Why your nets are stopping you improving

 When a side are doing badly it’s inevitable that extra nets are put on.

The logic is clear: If you practice you get better. Practice, as they say, makes perfect.

But if you were designing a way to practice to get better based on what we know about skill development, traditional nets are about as useful as bat with a hole in the middle.

Nets don’t work to get you better because they don’t fill the fundamentals of improving.

To get better you need to:
  1. Practice a specific skill
  2. Get feedback on that skill
  3. Go back to 1.
Something like this:
 
 
Batting, bowling and throwing are complex skills. They need a combination of movements that need to be timed in the correct order.
 
Take the on drive as the perfect example.

The shot needs your head and body position to be perfectly aligned so you can swing the bat with the full face through the line of the ball.
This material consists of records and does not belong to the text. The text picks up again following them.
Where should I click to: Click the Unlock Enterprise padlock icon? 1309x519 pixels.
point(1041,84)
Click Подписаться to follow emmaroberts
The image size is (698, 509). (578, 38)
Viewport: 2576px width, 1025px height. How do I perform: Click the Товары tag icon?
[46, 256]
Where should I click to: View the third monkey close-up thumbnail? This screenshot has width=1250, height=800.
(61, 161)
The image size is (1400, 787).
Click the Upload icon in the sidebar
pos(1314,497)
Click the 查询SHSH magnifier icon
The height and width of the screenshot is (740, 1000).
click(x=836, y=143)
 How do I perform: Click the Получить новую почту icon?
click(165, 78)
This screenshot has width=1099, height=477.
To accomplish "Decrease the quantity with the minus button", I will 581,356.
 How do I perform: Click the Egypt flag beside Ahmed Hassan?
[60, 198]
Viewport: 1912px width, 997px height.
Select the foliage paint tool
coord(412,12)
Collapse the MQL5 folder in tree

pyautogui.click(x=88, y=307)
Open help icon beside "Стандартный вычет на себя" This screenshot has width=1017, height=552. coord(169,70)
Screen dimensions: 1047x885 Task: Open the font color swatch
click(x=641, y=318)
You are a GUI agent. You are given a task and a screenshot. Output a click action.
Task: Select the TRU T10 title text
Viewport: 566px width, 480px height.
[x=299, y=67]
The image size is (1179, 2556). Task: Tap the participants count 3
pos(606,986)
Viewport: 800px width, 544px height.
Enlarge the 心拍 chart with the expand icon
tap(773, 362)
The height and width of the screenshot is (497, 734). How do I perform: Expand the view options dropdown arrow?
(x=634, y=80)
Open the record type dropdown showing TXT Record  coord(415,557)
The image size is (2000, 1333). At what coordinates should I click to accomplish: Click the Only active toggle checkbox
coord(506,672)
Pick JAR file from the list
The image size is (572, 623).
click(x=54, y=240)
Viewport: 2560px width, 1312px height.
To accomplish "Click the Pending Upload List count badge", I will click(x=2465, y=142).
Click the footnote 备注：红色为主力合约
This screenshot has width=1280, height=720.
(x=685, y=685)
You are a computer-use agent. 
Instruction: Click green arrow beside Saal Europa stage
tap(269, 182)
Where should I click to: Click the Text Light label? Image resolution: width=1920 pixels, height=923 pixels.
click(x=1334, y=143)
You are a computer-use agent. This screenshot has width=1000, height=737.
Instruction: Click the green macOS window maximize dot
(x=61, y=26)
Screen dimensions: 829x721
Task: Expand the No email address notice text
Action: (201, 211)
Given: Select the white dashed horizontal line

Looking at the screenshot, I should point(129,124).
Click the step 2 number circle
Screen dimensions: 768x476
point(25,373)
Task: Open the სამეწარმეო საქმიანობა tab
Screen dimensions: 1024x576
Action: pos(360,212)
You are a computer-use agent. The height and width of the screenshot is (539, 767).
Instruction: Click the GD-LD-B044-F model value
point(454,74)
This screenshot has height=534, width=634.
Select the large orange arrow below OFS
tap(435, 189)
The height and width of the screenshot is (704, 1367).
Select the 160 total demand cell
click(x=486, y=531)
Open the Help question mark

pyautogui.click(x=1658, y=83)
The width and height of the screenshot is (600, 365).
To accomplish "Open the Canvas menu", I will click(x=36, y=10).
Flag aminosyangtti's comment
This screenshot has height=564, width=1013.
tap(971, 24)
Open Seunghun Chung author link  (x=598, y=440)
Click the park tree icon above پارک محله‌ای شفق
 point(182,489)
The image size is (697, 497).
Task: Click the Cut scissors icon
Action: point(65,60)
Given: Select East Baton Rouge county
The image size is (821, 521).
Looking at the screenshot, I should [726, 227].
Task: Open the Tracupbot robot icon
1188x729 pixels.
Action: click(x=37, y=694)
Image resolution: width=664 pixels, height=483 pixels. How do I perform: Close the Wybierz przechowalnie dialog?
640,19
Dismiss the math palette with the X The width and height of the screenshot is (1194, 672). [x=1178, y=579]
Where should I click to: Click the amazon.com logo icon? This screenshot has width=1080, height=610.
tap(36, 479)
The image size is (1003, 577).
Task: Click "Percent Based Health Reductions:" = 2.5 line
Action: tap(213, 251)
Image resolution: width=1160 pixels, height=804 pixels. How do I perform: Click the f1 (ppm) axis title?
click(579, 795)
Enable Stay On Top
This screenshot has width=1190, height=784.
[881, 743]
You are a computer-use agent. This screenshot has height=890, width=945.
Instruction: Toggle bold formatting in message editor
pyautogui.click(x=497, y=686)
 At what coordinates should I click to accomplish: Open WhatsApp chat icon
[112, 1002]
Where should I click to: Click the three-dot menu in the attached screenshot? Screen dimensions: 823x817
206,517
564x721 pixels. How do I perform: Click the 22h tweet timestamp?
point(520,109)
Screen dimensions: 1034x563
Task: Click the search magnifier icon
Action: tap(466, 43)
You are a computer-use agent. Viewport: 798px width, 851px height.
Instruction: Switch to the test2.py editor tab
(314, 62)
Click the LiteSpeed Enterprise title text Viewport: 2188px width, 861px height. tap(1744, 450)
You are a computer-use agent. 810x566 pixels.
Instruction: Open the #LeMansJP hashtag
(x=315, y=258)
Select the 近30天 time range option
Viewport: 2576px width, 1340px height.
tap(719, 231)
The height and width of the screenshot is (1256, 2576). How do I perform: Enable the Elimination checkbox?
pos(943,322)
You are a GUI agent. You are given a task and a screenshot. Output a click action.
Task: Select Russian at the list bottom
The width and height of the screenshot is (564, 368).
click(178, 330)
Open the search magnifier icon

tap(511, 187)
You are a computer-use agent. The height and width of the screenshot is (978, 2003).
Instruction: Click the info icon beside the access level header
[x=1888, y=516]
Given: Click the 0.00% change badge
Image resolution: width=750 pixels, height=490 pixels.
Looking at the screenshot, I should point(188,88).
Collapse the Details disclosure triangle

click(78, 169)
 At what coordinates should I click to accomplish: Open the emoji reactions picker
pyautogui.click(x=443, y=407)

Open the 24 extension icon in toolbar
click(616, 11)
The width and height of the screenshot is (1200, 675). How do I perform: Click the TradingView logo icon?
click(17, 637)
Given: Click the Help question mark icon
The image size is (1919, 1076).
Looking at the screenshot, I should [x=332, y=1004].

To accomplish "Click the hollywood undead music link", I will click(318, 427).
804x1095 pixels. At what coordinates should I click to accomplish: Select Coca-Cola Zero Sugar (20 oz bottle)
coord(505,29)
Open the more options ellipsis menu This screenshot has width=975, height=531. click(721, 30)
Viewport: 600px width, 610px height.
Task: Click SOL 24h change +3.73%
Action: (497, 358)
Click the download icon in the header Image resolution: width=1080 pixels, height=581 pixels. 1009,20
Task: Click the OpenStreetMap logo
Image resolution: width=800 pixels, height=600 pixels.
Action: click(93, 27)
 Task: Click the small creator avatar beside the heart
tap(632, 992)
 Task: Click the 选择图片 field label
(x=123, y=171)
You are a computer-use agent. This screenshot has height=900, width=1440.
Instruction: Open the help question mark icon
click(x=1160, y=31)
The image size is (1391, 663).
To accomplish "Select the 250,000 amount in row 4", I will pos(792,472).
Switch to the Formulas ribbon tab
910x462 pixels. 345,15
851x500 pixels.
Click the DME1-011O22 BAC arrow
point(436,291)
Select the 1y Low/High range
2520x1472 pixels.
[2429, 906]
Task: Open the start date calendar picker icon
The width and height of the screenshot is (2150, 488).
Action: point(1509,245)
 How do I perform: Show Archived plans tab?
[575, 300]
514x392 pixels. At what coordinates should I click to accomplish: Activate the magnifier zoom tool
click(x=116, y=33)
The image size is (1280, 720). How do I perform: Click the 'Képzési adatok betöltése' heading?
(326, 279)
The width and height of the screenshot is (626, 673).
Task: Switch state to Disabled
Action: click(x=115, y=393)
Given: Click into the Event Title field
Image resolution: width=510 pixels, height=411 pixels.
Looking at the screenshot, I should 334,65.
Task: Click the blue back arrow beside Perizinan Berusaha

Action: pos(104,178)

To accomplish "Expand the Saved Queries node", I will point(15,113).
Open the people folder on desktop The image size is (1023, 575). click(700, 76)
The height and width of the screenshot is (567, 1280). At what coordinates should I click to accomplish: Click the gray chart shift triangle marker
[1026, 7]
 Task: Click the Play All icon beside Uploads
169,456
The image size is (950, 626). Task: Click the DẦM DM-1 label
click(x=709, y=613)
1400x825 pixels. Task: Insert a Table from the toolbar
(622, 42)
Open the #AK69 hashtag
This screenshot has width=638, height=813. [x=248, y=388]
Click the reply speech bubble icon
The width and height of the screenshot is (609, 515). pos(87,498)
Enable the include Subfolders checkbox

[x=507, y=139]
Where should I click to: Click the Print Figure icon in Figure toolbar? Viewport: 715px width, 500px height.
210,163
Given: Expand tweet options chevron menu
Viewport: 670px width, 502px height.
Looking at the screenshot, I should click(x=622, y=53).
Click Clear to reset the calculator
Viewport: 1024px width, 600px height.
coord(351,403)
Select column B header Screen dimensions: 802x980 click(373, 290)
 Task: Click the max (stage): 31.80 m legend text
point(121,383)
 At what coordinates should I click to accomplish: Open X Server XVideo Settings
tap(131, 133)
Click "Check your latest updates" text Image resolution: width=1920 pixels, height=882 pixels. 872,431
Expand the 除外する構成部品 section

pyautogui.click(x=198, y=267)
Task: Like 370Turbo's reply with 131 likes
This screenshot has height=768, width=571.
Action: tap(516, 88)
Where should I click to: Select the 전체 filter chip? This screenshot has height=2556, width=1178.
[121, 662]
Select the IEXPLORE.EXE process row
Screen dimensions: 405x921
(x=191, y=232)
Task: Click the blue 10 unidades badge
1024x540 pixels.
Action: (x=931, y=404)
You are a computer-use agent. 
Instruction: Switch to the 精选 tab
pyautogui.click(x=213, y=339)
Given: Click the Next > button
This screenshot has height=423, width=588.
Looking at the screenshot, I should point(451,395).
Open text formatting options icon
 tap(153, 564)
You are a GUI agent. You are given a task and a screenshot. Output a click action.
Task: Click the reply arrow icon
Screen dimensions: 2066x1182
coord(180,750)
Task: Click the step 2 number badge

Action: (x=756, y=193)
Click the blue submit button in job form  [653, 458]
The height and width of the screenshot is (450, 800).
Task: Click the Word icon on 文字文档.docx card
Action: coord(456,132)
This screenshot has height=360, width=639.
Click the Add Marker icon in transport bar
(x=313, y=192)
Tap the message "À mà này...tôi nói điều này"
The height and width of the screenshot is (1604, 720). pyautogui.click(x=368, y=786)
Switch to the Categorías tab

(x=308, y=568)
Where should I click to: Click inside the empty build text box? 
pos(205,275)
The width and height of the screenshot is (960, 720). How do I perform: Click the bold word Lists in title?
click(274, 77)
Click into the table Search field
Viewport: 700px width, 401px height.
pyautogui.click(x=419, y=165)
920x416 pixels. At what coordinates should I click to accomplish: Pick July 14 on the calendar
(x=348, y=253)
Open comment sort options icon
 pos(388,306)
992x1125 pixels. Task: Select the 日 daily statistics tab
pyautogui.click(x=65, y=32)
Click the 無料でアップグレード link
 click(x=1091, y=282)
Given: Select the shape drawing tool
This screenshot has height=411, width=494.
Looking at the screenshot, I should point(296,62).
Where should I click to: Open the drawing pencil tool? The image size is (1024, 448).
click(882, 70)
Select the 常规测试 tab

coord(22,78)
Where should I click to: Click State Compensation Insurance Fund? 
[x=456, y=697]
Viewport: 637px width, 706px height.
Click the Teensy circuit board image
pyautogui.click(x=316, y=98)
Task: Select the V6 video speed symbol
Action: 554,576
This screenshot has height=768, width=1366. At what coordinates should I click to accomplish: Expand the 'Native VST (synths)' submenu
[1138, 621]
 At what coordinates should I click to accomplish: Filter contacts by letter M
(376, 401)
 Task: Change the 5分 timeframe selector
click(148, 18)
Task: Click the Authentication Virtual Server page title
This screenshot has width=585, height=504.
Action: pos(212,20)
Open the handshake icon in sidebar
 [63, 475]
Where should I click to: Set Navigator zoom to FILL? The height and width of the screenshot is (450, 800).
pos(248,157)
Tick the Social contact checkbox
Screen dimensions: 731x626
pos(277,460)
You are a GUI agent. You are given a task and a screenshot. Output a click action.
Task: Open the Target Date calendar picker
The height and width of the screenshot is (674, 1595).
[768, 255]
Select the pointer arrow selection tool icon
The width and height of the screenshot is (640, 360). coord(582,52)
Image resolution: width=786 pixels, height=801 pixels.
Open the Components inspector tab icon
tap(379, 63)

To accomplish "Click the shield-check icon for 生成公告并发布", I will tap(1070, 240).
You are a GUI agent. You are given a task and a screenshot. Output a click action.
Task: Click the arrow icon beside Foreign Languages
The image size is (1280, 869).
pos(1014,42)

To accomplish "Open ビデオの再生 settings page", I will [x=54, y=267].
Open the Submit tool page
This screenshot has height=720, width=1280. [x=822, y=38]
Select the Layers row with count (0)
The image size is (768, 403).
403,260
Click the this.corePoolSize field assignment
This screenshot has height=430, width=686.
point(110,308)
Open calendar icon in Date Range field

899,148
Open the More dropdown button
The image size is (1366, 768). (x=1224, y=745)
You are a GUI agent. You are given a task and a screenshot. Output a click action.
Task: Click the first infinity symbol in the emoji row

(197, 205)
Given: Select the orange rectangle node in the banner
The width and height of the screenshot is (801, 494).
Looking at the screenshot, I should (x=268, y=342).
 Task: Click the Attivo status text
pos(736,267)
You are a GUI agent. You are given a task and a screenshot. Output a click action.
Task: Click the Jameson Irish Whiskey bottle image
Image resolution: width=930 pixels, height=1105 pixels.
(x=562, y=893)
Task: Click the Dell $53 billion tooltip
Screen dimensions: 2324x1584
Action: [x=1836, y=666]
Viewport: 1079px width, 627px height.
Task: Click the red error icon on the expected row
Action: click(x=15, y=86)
Nobody can do that first time and every time, even the best players in the world.

To learn it well a player needs to hit the shot over and over again until the feel of the right position and swing is ingrained on the mind. A coaching or batting buddy needs to be on hand to advise where it’s going wrong.

It’s a proven method that works with any sports skill.

Yet we expect player to perfect an on drive in nets where even the best bowlers could never bowl the required leg stump half volleys even if they wanted to.

It’s not going to happen.
 
Which means you are not going to improve.
 
So are nets good for nothing at all?
 
Not quite.

They are handy for recreating pressure situations. They are also useful for batsmen learning how to pick up length early from a bowlers action.

But as a method for improving skill you would be far better with:

  • Throwdowns
  • A bowling machine
  • Tennis ball feeds
  • Bowling at a target, not a batsman

Because each of these methods allows you to practice a specific skill and get instant feedback before practicing it again.

And that’s something nets can never do.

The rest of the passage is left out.